§ **The task**: Rewrite the records from the start through the line containing "The height and width of the screenshot is (648, 1004).", swapping "Select" for "Pick" and leaving everything else unchanged.

[Stored data]
##########

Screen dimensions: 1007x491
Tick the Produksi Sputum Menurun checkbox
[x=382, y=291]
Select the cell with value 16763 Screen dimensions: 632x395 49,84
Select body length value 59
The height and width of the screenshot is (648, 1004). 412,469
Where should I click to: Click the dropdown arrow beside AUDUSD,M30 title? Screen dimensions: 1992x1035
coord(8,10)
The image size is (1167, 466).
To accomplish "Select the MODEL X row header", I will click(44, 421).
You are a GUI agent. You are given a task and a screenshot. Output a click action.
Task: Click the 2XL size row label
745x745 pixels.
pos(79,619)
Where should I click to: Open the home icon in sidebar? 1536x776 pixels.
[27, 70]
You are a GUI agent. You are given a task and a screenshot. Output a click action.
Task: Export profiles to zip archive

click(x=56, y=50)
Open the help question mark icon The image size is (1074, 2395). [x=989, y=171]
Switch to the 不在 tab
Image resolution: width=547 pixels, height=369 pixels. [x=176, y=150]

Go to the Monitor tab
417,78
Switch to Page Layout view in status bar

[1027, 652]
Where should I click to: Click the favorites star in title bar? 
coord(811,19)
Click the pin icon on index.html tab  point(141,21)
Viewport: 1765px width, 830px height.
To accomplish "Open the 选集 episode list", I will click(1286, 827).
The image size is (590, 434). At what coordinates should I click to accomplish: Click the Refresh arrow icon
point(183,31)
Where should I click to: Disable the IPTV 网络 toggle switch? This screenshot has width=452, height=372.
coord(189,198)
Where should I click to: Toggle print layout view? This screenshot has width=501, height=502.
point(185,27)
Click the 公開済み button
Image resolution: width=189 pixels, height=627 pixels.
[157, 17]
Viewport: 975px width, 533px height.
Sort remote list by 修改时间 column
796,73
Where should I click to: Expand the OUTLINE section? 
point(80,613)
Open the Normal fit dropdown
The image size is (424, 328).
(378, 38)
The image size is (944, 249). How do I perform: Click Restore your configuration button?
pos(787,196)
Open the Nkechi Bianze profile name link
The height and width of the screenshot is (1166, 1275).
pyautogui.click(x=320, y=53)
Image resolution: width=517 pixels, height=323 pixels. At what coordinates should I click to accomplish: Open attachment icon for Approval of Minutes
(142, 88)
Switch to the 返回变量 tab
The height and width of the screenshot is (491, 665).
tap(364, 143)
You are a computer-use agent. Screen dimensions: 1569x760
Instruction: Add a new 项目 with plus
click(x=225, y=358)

##########

§ **Worked solution**:
Screen dimensions: 1007x491
Tick the Produksi Sputum Menurun checkbox
[x=382, y=291]
Pick the cell with value 16763 Screen dimensions: 632x395 49,84
Pick body length value 59
The height and width of the screenshot is (648, 1004). 412,469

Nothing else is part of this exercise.